Text and element pointing records:
━━━━
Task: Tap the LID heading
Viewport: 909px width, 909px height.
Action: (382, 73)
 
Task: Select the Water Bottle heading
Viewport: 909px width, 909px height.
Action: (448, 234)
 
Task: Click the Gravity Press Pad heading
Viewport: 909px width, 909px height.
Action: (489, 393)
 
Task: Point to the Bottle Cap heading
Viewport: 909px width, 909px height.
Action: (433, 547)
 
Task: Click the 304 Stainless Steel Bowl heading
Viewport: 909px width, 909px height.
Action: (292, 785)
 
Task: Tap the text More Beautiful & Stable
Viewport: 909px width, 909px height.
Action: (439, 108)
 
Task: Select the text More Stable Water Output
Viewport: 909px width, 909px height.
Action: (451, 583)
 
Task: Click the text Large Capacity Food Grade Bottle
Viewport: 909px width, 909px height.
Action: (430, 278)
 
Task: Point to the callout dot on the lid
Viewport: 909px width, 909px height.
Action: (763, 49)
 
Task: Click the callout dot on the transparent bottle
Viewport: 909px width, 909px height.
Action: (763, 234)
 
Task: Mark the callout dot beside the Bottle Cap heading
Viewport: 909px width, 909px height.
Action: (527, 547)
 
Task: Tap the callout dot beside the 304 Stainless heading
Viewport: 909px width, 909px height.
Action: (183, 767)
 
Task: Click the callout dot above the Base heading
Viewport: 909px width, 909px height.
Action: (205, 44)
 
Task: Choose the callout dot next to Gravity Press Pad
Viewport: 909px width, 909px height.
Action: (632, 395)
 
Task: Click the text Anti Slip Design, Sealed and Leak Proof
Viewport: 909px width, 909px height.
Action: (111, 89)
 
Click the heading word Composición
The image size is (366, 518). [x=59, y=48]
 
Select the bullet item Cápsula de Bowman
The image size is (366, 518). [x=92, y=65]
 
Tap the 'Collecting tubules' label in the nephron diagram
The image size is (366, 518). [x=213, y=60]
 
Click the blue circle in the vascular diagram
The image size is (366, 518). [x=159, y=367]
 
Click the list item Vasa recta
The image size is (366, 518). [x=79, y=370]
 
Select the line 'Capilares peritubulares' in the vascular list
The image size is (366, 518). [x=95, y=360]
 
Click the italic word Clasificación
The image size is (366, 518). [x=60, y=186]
━━━━
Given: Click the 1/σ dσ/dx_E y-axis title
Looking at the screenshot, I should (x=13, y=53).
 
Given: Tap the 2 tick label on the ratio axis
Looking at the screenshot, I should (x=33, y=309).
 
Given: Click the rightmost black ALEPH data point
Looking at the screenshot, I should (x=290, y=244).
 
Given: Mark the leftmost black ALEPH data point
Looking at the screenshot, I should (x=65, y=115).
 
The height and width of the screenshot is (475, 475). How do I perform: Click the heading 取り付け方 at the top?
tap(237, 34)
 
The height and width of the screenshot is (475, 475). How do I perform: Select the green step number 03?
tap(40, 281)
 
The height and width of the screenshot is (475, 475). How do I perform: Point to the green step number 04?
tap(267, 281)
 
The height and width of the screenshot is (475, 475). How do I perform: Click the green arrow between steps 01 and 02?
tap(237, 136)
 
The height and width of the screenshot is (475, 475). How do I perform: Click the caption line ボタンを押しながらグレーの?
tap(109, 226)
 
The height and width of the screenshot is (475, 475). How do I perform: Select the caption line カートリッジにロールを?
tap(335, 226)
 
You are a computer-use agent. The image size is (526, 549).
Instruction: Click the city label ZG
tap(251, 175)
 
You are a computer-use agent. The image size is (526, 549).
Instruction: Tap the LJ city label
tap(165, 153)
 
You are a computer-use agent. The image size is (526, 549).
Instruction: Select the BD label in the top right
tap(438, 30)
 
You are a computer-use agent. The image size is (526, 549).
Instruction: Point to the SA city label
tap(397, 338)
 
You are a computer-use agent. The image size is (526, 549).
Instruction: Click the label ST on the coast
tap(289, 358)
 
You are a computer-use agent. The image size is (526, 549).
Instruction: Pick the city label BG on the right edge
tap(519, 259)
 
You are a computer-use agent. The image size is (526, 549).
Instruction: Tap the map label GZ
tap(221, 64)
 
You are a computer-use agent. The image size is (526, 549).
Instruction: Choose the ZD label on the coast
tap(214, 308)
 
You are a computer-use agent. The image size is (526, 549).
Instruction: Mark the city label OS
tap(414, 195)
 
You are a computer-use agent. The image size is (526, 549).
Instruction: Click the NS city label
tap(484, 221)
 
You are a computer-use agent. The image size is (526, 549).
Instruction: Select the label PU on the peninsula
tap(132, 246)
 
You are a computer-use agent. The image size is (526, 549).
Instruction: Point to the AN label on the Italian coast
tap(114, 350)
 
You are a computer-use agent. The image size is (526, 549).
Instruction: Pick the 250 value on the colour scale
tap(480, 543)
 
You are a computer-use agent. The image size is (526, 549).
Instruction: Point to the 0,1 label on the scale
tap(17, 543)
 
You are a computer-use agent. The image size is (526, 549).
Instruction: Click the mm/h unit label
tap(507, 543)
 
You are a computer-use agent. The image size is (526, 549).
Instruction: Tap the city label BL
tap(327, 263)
━━━━
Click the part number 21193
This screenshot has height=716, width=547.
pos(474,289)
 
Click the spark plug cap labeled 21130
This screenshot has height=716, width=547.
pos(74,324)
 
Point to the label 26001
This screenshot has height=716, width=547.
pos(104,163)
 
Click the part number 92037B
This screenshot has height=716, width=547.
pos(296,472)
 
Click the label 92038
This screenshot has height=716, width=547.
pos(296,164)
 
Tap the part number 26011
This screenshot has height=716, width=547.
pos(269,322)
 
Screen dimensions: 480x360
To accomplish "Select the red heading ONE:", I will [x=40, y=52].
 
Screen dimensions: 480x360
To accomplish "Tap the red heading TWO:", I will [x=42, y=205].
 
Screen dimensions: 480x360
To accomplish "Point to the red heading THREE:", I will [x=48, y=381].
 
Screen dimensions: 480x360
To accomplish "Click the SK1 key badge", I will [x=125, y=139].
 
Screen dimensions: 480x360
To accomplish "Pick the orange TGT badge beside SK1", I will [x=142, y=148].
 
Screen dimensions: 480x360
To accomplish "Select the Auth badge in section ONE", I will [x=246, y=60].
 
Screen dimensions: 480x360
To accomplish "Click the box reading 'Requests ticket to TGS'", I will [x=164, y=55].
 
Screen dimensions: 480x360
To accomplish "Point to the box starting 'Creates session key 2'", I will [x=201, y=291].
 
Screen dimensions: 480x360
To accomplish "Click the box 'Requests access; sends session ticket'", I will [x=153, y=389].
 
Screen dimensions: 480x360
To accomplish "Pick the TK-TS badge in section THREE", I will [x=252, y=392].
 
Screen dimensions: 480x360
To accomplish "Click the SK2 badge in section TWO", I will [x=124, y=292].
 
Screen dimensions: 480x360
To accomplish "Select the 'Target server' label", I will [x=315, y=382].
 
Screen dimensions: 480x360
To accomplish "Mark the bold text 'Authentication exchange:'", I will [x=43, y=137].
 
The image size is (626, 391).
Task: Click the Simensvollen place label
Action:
━━━━
SHORT TASK
How many lines of the data above contain the string "scale" with matching case? Reply with only the number.

ANSWER TO THE TASK
2